An endochitinase, Cht2, from Trichoderma virens UKM1 was expressed in the methylotrophic yeast Pichia pastoris, and its biochemical properties were characterized. Both the cht2 gene and its cDNA have been cloned and sequenced, the endochitinase gene cht2 encodes 321 amino acids from an open reading frame comprised of an 1169 bp nucleotide sequence separated by three introns. Cht2 is predicted to be an extracellular enzyme due to the presence of a signal peptide of 20 amino acids. Cht2 cDNA was cloned into the pPICZaC expression vector under the regulation of a methanol-inducing promoter and transformed into P. pastoris X33. Expression in P. pastoris showed that the recombinant Cht2 was secreted into the culture medium with a protein size of approximately 35 kDa when induced with 0.5% methanol.
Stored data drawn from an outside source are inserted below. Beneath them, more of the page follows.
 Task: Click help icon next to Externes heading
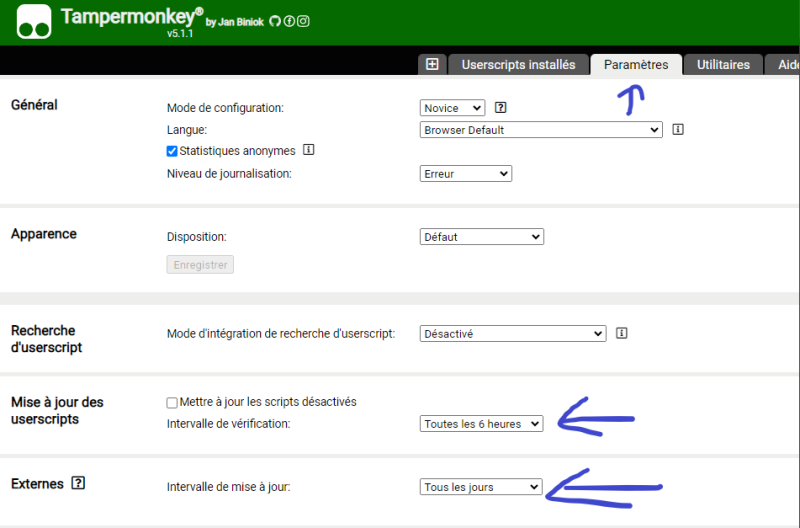tap(78, 483)
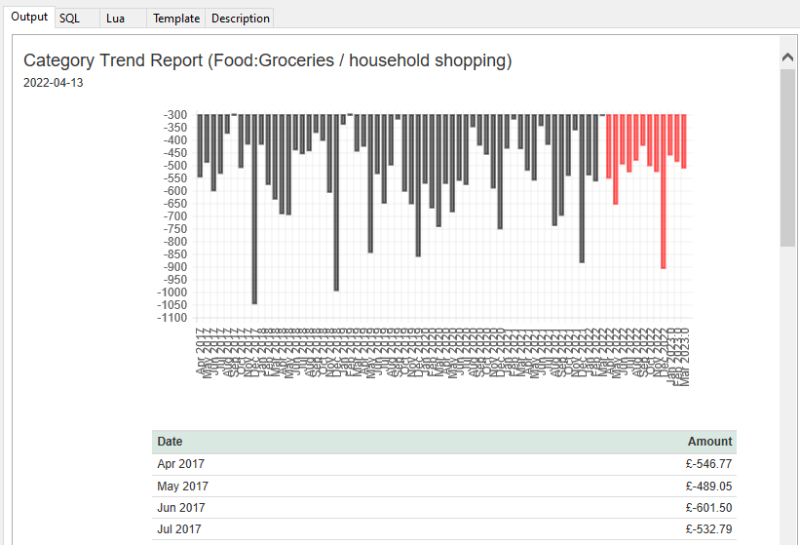Return to the Output tab
The image size is (800, 545).
pos(29,17)
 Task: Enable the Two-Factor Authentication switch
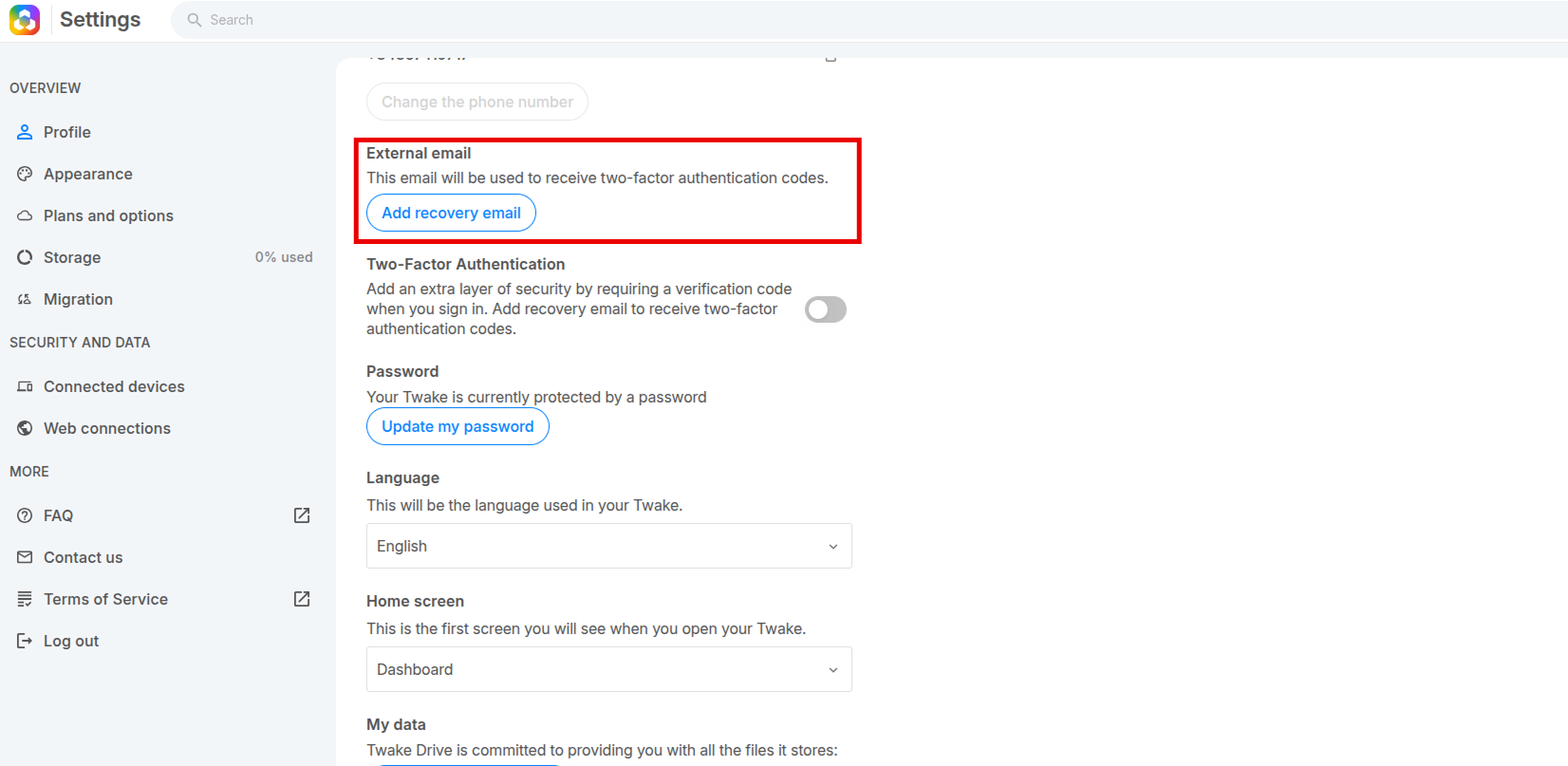[826, 309]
Biochemical characterization of the partially purified enzyme showed a specific enzyme activity of 1.34 U/mg towards colloidal chitin at a pH of 6.0 and at a temperature of 35°C. The enzyme showed optimal activity at this pH and temperature and also showed higher affinity toward colloidal chitin in comparison to glycol chitin. It is stable in the pH range of 5.0 - 7.0 and in the temperature range of 30 - 55°C, where it retained more than 70% of its residual activity.   

Key words: Endochitinase, Trichoderma virens, recombinant, characterization.